最も身近なアジアでは香港、フィリピン、スリランカ、インド、インドネシア、タイ、イラン、ネパール、バングラデシュなどがランクインしています、なかなか野球と結びつかない国々ですが、日本がアジア予選でこうした国々と戦う未来も近いかもしれません。

野球の世界ランキングの決め方
各国のレベルを見極めるのに役立つ野球の世界ランキングですが、実は代表チームの成績だけでランキングが決まるわけではありません。そこでここからは、野球の世界ランキングの算出方法について詳しく解説しましょう。
野球の世界ランキングはWBSCが決める
野球の世界ランキングは、「世界野球ソフトボール連名(WBSC)」と呼ばれる機関によって決定されます。かつては「国際野球連盟(IBAF)」という名前でしたが、2014年から現在の名称に変更されました。
算出の対象になるのはWBSCが公認している大会に留まり、例えばオリンピックの結果は世界ランキングに反映されることはありません。大会の規模や出場国のレベルによって、付与される評価値が増減するのも大きな特徴と言えます。
各世代の過去4年間の成績に基づくポイント制
野球の世界ランキングはポイント制が基本となりますが、ポイントの加算対象になるのは代表チームだけではありません。社会人、大学、U21からU12など、実に幅広い年代が対象になり、過去4年間の成績が評価対象となります。

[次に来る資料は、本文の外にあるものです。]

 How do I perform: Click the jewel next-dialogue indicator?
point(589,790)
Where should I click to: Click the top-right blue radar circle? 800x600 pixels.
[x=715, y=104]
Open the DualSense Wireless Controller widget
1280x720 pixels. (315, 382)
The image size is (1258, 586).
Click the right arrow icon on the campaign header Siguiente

しかし、トップチームになればなるほど、ポイントの比重が高くなるのも事実です。例えばWBCやプレミア12といった国際大会では、U15やU12に比べ6倍ものポイントが加算されることになります。優勝国には300ポイントが付与されるように、ポイントも圧倒的に大きいため、代表チームの国際大会は世界ランキングにとって非常に重要な存在であると言えるでしょう。
上位12カ国はプレミア12の出場権を獲得
世界ランキングのトップ12にランクインしていると、自動的に「プレミア12」の出場権を得ることができます。これは2015年から4年に1回開催されている国際大会で、2019年大会で日本が優勝したことは記憶に新しいのではないでしょうか?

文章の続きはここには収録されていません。